A adoção de maiores de 18 anos é plenamente possível, mas dependerá da assistência efetiva do poder público e de sentença constitutiva, aplicando-se, no que couber, as regras gerais da Lei nº 8.069/90.

Essa permissibilidade está prevista expressamente no art. 1.619 do Código Civil e encontra guarida na Constituição Federal (art. 227, 5º).

Embora para se adotar seja necessário o consentimento dos pais do adotando e, em caso de recusa, autorização judicial com respectiva destituição do poder familiar, se maior de 12 anos, seu próprio consentimento, quando se tratar de adulto, a primeira exigência não se faz necessária, exigindo-se que o adotante seja maior de 18 anos e pelo menos 16 anos mais velho do que o adotando (ECA, arts. 42 c/c 45).

Assim, a adoção de pessoa maior e capaz não depende de autorização dos pais biológicos, basta apenas, estabelecido o vínculo afetivo, a manifestação livre de vontade do adotante e do adotado.

É crucial considerar o bem-estar emocional e o interesse da pessoa como prioridade.

O direito discutido envolve a defesa de interesse individual e disponível de pessoa maior e plenamente capaz, que não depende do consentimento dos pais ou do representante legal para exercer sua autonomia de vontade[1].

Considerando a diretriz legal de que a adoção de maiores deve ser deferida quando constituir efetivo benefício para o adotando, decidiu o STJ que, estabelecida uma relação jurídica paterno-filial (vínculo socioafetivo, decorrente de criação desde a tenra idade), a adoção de pessoa maior não pode ser refutada sem justa causa pelo pai biológico, em especial quando existente manifestação livre de vontade de quem pretende adotar e de quem pode ser adotado (REsp 1.444.747, em 2015).[2]

Assim sendo, o pedido de adoção de maior de idade deverá ser formulado perante o Juízo de Direito da Vara de Família.

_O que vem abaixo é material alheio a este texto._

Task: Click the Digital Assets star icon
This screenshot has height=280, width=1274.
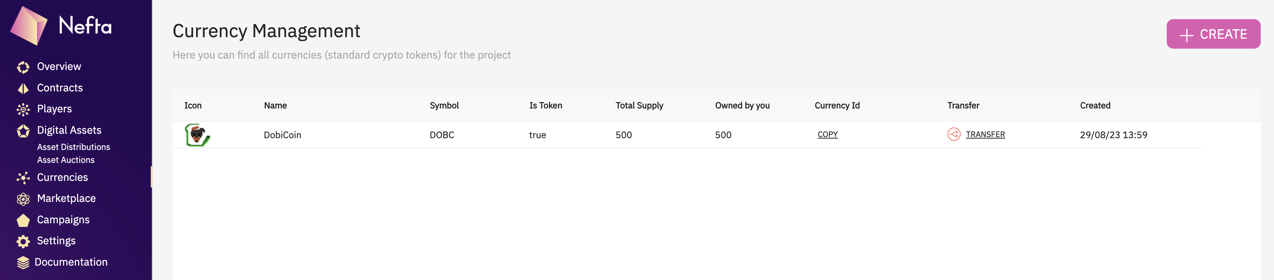Action: [23, 131]
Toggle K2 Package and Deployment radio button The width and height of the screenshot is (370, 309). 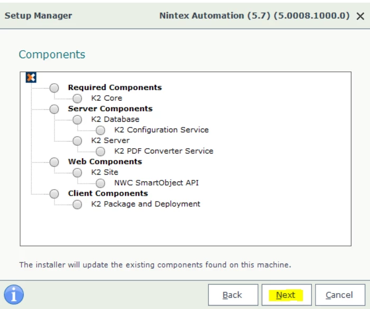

O pedido em questão deverá conter o nome e a qualificação das partes, requerente e seu cônjuge  ou companheiro, que deverá anuir à adoção; mencionar eventual parentesco do requerente, de seu cônjuge ou de seu companheiro com o adotando, informando a existência ou não de parentes vivos deste; o nome e a qualificação do adotando e de seus pais naturais, caso sejam estes conhecidos; o consentimento expresso por escrito do próprio adotando, maior e capaz; cópia da certidão de nascimento do adotando. [3]

Tudo que favoreça o desenvolvimento saudável e a estabilidade emocional da pessoa, principalmente a que está iniciando a fase adulta, deve ser buscado, observando sempre a peculiaridade de cada caso.


[1] STJ – REsp: 1444747 DF, Relator: Ministro Ricardo Villas Bôas Cueva,  T3 – DJe 23/03/2015

[2] LÔBO, Paulo. Direito Civil: volume 5, 8. ed., São Paulo: Saraiva Educacional, 2018, pág. 288.

[3]MALUF, Carlos Alberto Dabus. Curso de Direito de Família, São Paulo: Saraiva, 2013, pág. 579.